┌─ SOURCE MATERIAL

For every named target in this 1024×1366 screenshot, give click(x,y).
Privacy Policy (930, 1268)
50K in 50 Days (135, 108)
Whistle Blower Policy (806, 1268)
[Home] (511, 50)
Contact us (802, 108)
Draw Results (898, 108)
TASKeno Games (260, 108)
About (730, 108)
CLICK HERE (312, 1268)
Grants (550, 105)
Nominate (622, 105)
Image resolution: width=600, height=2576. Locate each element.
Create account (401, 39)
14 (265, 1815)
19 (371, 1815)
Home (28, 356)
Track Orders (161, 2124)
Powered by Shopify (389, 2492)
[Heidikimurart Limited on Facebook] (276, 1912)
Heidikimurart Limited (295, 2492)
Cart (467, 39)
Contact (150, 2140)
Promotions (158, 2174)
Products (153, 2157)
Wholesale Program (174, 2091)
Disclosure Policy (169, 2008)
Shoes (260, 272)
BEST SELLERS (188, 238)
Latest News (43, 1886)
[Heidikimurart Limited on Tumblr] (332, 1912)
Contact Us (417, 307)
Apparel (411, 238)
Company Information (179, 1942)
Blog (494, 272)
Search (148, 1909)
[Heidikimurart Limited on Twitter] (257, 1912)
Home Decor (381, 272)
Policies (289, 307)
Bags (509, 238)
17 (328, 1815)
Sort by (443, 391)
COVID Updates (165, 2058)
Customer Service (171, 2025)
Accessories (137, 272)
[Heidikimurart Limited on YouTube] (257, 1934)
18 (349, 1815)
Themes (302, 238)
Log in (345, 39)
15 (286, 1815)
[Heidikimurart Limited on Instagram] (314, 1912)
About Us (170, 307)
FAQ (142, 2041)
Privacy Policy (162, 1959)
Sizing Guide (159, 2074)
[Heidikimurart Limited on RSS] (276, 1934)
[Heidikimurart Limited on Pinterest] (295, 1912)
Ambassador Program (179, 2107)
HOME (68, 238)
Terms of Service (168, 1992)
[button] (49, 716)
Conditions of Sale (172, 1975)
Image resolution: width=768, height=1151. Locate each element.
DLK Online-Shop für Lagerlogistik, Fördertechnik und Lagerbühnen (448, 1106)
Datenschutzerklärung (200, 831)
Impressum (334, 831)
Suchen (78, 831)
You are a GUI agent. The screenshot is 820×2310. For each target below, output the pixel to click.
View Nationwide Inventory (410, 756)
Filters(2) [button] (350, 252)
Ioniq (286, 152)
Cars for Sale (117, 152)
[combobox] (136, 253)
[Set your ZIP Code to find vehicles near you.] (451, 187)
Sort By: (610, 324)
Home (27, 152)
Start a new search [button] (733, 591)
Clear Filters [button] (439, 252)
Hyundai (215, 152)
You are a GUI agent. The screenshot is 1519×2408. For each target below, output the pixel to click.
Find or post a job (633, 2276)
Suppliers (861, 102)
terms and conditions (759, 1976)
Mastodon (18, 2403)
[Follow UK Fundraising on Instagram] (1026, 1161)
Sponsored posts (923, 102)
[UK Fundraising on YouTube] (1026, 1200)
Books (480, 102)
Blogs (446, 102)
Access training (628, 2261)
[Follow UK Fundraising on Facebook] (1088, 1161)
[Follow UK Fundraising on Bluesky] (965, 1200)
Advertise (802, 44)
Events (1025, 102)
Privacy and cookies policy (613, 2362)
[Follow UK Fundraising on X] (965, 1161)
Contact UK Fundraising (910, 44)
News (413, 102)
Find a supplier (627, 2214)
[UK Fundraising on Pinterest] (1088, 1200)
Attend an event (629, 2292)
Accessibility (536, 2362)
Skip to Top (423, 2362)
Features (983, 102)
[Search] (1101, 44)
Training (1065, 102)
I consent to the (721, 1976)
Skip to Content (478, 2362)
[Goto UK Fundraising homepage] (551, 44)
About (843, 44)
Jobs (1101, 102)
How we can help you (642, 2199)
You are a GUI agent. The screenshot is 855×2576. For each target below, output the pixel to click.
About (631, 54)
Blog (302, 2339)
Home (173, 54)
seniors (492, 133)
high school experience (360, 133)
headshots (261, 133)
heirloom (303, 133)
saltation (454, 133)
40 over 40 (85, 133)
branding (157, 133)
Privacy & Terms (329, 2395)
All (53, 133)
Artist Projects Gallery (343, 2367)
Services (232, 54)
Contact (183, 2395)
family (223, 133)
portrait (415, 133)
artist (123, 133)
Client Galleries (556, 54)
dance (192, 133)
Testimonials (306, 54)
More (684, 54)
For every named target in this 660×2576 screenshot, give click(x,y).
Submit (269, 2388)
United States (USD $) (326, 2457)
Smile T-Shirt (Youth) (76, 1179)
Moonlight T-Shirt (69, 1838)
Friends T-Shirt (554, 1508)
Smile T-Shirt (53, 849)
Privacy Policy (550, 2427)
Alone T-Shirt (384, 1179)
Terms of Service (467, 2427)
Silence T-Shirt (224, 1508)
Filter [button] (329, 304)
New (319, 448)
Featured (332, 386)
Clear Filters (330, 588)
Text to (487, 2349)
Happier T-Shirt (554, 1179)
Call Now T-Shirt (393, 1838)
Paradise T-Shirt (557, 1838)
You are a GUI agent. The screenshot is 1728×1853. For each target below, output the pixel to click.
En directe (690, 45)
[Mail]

└─

**WORK ITEM:**
In full and without alteration, write out the data above.

**TASK ANSWER:**
For every named target in this 1024×1366 screenshot, give click(x,y).
Privacy Policy (930, 1268)
50K in 50 Days (135, 108)
Whistle Blower Policy (806, 1268)
[Home] (511, 50)
Contact us (802, 108)
Draw Results (898, 108)
TASKeno Games (260, 108)
About (730, 108)
CLICK HERE (312, 1268)
Grants (550, 105)
Nominate (622, 105)
Image resolution: width=600, height=2576. Locate each element.
Create account (401, 39)
14 (265, 1815)
19 (371, 1815)
Home (28, 356)
Track Orders (161, 2124)
Powered by Shopify (389, 2492)
[Heidikimurart Limited on Facebook] (276, 1912)
Heidikimurart Limited (295, 2492)
Cart (467, 39)
Contact (150, 2140)
Promotions (158, 2174)
Products (153, 2157)
Wholesale Program (174, 2091)
Disclosure Policy (169, 2008)
Shoes (260, 272)
BEST SELLERS (188, 238)
Latest News (43, 1886)
[Heidikimurart Limited on Tumblr] (332, 1912)
Contact Us (417, 307)
Apparel (411, 238)
Company Information (179, 1942)
Blog (494, 272)
Search (148, 1909)
[Heidikimurart Limited on Twitter] (257, 1912)
Home Decor (381, 272)
Policies (289, 307)
Bags (509, 238)
17 (328, 1815)
Sort by (443, 391)
COVID Updates (165, 2058)
Customer Service (171, 2025)
Accessories (137, 272)
[Heidikimurart Limited on YouTube] (257, 1934)
18 (349, 1815)
Themes (302, 238)
Log in (345, 39)
15 (286, 1815)
[Heidikimurart Limited on Instagram] (314, 1912)
About Us (170, 307)
FAQ (142, 2041)
Privacy Policy (162, 1959)
Sizing Guide (159, 2074)
[Heidikimurart Limited on RSS] (276, 1934)
[Heidikimurart Limited on Pinterest] (295, 1912)
Ambassador Program (179, 2107)
HOME (68, 238)
Terms of Service (168, 1992)
[button] (49, 716)
Conditions of Sale (172, 1975)
Image resolution: width=768, height=1151. Locate each element.
DLK Online-Shop für Lagerlogistik, Fördertechnik und Lagerbühnen (448, 1106)
Datenschutzerklärung (200, 831)
Impressum (334, 831)
Suchen (78, 831)
You are a GUI agent. The screenshot is 820×2310. For each target below, output the pixel to click.
View Nationwide Inventory (410, 756)
Filters(2) [button] (350, 252)
Ioniq (286, 152)
Cars for Sale (117, 152)
[combobox] (136, 253)
[Set your ZIP Code to find vehicles near you.] (451, 187)
Sort By: (610, 324)
Home (27, 152)
Start a new search [button] (733, 591)
Clear Filters [button] (439, 252)
Hyundai (215, 152)
You are a GUI agent. The screenshot is 1519×2408. For each target below, output the pixel to click.
Find or post a job (633, 2276)
Suppliers (861, 102)
terms and conditions (759, 1976)
Mastodon (18, 2403)
[Follow UK Fundraising on Instagram] (1026, 1161)
Sponsored posts (923, 102)
[UK Fundraising on YouTube] (1026, 1200)
Books (480, 102)
Blogs (446, 102)
Access training (628, 2261)
[Follow UK Fundraising on Facebook] (1088, 1161)
[Follow UK Fundraising on Bluesky] (965, 1200)
Advertise (802, 44)
Events (1025, 102)
Privacy and cookies policy (613, 2362)
[Follow UK Fundraising on X] (965, 1161)
Contact UK Fundraising (910, 44)
News (413, 102)
Find a supplier (627, 2214)
[UK Fundraising on Pinterest] (1088, 1200)
Attend an event (629, 2292)
Accessibility (536, 2362)
Skip to Top (423, 2362)
Features (983, 102)
[Search] (1101, 44)
Training (1065, 102)
I consent to the (721, 1976)
Skip to Content (478, 2362)
[Goto UK Fundraising homepage] (551, 44)
About (843, 44)
Jobs (1101, 102)
How we can help you (642, 2199)
You are a GUI agent. The screenshot is 855×2576. For each target below, output the pixel to click.
About (631, 54)
Blog (302, 2339)
Home (173, 54)
seniors (492, 133)
high school experience (360, 133)
headshots (261, 133)
heirloom (303, 133)
saltation (454, 133)
40 over 40 (85, 133)
branding (157, 133)
Privacy & Terms (329, 2395)
All (53, 133)
Artist Projects Gallery (343, 2367)
Services (232, 54)
Contact (183, 2395)
family (223, 133)
portrait (415, 133)
artist (123, 133)
Client Galleries (556, 54)
dance (192, 133)
Testimonials (306, 54)
More (684, 54)
For every named target in this 660×2576 screenshot, give click(x,y).
Submit (269, 2388)
United States (USD $) (326, 2457)
Smile T-Shirt (Youth) (76, 1179)
Moonlight T-Shirt (69, 1838)
Friends T-Shirt (554, 1508)
Smile T-Shirt (53, 849)
Privacy Policy (550, 2427)
Alone T-Shirt (384, 1179)
Terms of Service (467, 2427)
Silence T-Shirt (224, 1508)
Filter [button] (329, 304)
New (319, 448)
Featured (332, 386)
Clear Filters (330, 588)
Text to (487, 2349)
Happier T-Shirt (554, 1179)
Call Now T-Shirt (393, 1838)
Paradise T-Shirt (557, 1838)
You are a GUI agent. The screenshot is 1728×1853. For each target below, output the pixel to click.
En directe (690, 45)
[Mail]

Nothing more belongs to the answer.